Para disfarçar, o crime organizado tem mudado sua forma de agir, passando a atuar de forma mais discreta. No documentário ‘No Sapatinho’, do Laboratório de Análise da Violência da Universidade do Estado (Uerj), pesquisadores relatam que as milícias reinventaram sua maneira de operar.

Liga da Justiça atua em bairros da Zona Oeste%2C com apoio de políticos já presosSeverino Silva / Agência O Dia

“Continuam cruéis, mas sem andar em grandes bandos armados e sem marcar casas (quando o morador não paga taxa imposta). Mudaram até nomes. A ‘Liga da Justiça’, por exemplo, virou ‘Explosão’”, diz a socióloga Thais Duarte, da Uerj.

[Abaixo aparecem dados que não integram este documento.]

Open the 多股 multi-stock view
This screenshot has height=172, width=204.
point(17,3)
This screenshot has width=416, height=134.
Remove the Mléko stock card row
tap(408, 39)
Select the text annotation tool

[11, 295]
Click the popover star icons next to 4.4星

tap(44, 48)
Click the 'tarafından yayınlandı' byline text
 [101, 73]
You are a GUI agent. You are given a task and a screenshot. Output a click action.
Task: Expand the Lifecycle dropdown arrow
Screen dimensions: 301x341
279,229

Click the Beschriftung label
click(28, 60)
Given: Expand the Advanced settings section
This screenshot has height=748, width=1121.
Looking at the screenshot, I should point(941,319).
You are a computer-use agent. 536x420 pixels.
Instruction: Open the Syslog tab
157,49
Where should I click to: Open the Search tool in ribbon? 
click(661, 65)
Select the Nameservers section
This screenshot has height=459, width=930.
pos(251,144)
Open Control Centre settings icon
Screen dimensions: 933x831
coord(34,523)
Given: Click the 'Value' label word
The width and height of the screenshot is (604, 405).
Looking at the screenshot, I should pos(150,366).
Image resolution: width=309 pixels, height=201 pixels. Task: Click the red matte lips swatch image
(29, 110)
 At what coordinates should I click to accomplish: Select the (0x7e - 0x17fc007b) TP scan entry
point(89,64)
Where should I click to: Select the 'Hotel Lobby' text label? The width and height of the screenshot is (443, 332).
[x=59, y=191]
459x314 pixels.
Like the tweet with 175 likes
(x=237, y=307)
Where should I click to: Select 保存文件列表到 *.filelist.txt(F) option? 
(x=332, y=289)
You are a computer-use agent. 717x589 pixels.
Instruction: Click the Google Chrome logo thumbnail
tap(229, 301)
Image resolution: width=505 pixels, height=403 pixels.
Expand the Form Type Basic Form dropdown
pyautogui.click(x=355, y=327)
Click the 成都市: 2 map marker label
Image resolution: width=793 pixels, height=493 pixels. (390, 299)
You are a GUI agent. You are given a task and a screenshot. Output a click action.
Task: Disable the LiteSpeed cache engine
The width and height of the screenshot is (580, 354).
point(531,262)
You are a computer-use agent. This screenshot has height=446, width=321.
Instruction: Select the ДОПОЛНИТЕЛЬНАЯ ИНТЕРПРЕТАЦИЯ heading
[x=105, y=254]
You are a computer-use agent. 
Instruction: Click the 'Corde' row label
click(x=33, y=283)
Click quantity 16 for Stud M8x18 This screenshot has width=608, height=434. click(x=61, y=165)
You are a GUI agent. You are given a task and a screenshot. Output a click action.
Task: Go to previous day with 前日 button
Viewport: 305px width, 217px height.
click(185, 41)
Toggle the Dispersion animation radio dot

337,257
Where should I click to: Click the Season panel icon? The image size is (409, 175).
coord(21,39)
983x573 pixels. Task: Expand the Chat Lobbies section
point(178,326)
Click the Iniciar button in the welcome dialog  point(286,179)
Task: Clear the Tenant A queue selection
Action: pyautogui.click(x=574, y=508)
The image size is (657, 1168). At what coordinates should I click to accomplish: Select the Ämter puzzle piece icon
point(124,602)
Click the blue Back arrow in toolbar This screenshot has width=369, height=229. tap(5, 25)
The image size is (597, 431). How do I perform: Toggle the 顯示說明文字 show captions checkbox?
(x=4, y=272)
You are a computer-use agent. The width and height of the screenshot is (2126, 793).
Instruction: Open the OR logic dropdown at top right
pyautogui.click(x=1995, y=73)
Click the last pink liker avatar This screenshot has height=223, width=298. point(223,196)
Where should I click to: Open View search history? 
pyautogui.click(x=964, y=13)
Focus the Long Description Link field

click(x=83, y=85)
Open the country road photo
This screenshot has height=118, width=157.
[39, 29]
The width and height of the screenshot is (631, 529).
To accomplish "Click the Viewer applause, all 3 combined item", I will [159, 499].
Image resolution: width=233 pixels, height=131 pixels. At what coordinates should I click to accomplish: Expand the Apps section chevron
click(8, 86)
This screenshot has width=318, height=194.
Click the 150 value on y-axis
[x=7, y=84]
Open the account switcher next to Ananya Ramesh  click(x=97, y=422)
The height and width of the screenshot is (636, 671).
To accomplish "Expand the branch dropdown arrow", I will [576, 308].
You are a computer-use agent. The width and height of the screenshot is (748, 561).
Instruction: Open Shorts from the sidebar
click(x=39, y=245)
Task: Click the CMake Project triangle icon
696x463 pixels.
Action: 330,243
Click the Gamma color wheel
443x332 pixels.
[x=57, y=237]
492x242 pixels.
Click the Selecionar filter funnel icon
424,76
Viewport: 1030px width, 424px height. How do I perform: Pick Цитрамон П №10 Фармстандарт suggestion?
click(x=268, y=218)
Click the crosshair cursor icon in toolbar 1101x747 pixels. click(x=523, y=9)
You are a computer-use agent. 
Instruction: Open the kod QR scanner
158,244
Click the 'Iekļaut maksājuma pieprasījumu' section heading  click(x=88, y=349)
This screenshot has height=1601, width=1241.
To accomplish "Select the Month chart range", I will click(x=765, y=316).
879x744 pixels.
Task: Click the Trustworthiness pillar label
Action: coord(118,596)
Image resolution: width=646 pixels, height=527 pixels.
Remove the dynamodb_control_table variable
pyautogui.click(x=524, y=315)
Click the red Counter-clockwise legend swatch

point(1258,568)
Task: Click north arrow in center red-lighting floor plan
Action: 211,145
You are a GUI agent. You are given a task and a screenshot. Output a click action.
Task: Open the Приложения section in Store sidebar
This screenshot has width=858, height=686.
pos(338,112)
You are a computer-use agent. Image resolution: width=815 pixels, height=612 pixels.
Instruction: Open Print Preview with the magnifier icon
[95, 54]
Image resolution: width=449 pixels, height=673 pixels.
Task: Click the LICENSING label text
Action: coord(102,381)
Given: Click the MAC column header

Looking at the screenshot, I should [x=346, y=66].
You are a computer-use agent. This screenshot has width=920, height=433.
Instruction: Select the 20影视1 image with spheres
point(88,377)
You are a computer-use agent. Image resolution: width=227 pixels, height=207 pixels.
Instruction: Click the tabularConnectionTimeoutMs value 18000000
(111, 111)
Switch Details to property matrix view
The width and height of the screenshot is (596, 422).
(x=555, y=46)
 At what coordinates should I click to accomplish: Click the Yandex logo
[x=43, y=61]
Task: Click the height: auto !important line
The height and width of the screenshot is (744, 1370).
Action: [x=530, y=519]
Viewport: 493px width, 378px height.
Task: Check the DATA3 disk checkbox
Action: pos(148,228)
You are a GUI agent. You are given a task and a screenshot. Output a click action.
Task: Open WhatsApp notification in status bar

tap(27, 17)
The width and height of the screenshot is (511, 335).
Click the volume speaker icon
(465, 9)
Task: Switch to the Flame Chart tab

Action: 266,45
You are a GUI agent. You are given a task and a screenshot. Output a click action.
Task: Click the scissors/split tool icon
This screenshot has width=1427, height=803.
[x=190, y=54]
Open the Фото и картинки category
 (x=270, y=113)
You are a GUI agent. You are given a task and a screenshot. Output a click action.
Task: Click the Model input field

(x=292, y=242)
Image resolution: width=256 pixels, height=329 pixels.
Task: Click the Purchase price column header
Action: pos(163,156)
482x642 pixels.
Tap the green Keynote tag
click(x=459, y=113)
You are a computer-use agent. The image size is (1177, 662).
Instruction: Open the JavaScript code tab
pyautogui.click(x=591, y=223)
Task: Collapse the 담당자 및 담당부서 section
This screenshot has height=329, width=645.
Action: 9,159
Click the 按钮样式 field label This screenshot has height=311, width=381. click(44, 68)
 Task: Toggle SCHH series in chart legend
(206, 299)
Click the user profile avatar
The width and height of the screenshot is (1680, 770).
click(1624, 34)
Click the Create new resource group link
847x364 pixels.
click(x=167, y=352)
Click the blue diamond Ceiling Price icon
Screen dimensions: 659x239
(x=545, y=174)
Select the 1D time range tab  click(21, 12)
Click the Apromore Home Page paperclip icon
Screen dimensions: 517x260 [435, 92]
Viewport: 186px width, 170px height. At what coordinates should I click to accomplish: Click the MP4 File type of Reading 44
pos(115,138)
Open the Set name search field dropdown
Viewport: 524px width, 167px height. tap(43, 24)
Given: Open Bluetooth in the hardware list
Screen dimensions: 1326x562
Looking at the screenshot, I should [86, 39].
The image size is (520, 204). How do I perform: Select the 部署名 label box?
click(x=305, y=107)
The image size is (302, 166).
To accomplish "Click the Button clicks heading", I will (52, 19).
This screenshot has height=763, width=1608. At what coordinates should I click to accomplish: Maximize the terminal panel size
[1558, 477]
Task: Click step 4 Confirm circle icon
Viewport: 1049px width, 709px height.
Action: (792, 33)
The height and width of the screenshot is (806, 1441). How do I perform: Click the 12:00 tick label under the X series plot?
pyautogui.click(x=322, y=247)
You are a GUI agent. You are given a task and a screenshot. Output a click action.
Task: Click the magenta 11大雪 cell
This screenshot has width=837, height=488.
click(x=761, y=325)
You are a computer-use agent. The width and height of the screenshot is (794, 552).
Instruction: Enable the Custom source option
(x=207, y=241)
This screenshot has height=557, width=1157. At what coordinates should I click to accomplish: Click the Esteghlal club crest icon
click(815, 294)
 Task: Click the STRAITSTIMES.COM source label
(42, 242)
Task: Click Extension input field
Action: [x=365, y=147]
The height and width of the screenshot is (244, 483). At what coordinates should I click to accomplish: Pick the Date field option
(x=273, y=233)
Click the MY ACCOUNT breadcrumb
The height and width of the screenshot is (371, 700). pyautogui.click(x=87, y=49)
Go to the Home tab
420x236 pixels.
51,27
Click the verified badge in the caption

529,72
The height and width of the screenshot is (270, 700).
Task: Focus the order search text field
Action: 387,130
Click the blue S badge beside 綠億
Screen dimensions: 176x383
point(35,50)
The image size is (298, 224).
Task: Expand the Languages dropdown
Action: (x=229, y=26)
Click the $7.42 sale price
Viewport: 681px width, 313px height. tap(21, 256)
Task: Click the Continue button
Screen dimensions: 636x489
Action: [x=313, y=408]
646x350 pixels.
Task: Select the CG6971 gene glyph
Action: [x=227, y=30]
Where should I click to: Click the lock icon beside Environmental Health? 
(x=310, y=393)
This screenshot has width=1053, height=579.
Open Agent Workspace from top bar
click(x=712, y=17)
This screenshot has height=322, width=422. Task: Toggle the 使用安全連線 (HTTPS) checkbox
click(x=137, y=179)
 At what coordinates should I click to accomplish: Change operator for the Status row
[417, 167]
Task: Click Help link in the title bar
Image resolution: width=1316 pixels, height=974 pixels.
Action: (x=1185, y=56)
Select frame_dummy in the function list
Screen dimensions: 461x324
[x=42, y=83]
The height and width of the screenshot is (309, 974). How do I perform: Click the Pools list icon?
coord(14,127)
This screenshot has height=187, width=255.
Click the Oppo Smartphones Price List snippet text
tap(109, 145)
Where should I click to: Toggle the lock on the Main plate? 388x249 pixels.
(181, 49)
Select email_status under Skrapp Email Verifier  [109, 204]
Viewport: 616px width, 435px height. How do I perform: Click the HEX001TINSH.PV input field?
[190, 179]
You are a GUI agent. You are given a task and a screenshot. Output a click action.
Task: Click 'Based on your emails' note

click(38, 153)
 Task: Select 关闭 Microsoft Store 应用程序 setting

Para ela, a solução no combate ao crime na Zona Oeste está na criação de forças-tarefas entre a PM, Grupo de Atuação Especial de Combate ao Crime Organizado (Gaeco) do Ministério Público e Delegacia de Repressão ao Crime Organizado (Draco).

50 DENÚNCIAS A CADA MÊS

Alexandre Abrahão, 45 anos, juiz

1. Quantos criminosos já condenou?

“Não há estimativa. Mas recebo em média 50 denúncias por mês.”

2. Por que a região é cada vez mais violenta?

“É afastada do Centro e tem condição geográfica que permite que as três facções criminosas do estado tenham o mesmo potencial. O elevado índice de corrupção em razão do volume financeiro em disputa também é chamariz para milicianos e bicheiros.”

3. O senhor continua com escolta?

“Eu e meus parentes temos a proteção de seguranças. São nossos anjos da guarda. Rezo por eles todos os dias.”

4. As prisões de milicianos como Jerominho, ex-vereador e líder da Liga da Justiça, e seu irmão Natalino, Ricardo Teixeira da Cruz, o Batman, e Toni Ângelo, minaram a força política deles?

“Quebramos a espinha dorsal dessa gente.”

5. A criminalidade na Zona Oeste tem solução?

“Sairemos vitoriosos, apesar de a violência estar instalada em todos os cantos, desde favelas a bairros mais nobres, como a Barra, onde explodem até carros (referindo-se à explosão do carro do bicheiro Rogério Andrade, em 2010, que resultou na morte do filho do contraventor, Diogo Andrade, 17, e de um segurança).”